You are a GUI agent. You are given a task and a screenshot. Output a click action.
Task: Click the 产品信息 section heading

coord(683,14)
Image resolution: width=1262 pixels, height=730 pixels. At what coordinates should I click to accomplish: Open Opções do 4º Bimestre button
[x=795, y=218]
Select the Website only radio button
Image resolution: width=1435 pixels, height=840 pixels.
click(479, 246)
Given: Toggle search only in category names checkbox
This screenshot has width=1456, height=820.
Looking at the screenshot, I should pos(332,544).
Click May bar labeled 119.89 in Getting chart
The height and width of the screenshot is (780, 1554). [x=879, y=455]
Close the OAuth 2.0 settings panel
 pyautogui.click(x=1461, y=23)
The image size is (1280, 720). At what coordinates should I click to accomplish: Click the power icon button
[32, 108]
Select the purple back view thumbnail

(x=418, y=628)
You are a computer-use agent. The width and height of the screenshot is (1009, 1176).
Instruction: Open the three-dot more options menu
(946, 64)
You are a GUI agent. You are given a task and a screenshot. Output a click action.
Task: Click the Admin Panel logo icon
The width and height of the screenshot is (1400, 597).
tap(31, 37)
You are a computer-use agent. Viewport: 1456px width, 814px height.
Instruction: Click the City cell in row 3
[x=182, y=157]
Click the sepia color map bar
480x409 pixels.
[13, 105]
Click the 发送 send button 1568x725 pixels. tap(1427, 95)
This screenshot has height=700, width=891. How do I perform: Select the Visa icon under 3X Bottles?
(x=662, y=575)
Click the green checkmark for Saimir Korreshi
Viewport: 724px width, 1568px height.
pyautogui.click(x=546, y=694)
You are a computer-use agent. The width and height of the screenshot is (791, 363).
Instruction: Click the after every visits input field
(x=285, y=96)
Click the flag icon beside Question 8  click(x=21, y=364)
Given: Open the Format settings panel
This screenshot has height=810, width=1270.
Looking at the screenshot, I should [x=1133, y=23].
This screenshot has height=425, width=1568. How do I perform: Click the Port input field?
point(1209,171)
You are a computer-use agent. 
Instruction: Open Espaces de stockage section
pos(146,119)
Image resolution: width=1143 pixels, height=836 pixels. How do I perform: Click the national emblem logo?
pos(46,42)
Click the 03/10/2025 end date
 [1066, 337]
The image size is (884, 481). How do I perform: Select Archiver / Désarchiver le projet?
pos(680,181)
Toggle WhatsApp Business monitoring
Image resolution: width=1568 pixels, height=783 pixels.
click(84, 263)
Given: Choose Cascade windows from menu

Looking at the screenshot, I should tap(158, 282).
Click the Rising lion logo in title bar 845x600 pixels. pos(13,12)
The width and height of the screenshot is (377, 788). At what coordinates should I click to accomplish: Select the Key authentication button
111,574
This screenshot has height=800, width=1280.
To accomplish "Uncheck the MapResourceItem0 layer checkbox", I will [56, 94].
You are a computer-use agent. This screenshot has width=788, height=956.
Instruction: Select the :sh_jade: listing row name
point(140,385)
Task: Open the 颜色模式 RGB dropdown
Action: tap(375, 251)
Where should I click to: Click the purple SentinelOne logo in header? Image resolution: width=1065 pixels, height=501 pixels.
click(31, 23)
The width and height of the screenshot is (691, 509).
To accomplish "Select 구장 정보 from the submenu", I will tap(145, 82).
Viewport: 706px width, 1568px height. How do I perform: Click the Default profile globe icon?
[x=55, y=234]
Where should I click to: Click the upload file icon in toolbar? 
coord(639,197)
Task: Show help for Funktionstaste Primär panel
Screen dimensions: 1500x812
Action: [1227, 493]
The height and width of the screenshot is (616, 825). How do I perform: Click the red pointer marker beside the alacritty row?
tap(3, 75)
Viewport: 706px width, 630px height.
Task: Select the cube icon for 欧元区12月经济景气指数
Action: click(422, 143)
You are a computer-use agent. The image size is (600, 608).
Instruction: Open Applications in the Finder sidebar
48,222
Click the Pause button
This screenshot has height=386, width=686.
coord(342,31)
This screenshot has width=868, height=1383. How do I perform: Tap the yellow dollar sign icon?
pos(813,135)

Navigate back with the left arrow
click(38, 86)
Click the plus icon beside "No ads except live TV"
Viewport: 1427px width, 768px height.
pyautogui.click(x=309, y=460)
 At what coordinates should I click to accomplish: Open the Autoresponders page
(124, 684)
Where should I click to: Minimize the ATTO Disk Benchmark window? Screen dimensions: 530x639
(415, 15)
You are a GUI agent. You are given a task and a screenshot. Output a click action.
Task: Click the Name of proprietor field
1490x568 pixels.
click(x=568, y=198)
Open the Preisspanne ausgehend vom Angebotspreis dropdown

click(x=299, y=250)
---+---
** What to do **
Copy all lines from the entries that contain the word "checkbox".

** Reply **
Given: Toggle search only in category names checkbox
To accomplish "Uncheck the MapResourceItem0 layer checkbox", I will [56, 94].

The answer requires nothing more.